======== Records for this exercise

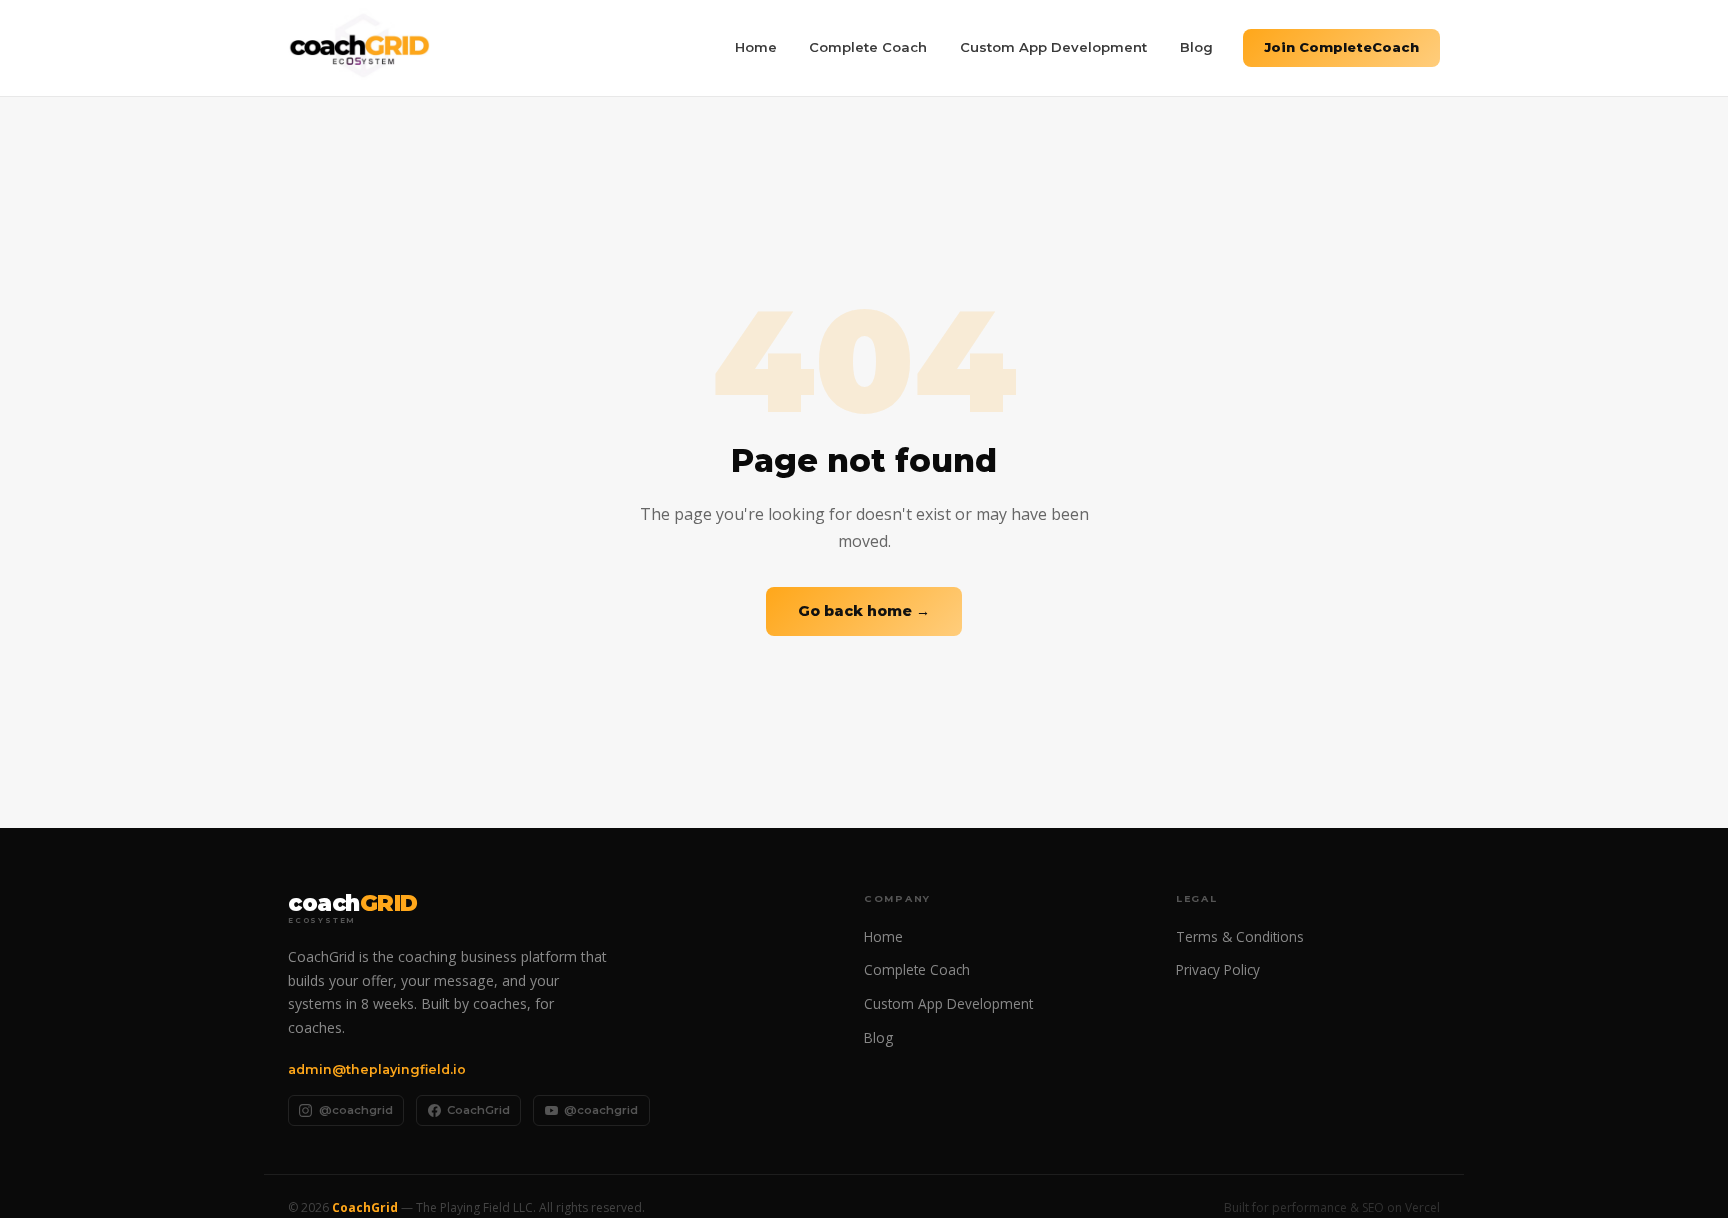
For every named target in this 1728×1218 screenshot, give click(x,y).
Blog (1196, 47)
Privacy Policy (1218, 969)
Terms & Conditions (1240, 936)
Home (756, 47)
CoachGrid (478, 1110)
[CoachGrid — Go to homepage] (359, 48)
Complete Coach (868, 47)
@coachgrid (356, 1110)
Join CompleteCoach (1341, 47)
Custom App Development (1053, 47)
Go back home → (864, 611)
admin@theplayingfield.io (377, 1069)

================

The line containing "CoachGrid (478, 1110)" and all lines after it, through the end of the entries above, are to be returned exactly and alone.

CoachGrid (478, 1110)
[CoachGrid — Go to homepage] (359, 48)
Complete Coach (868, 47)
@coachgrid (356, 1110)
Join CompleteCoach (1341, 47)
Custom App Development (1053, 47)
Go back home → (864, 611)
admin@theplayingfield.io (377, 1069)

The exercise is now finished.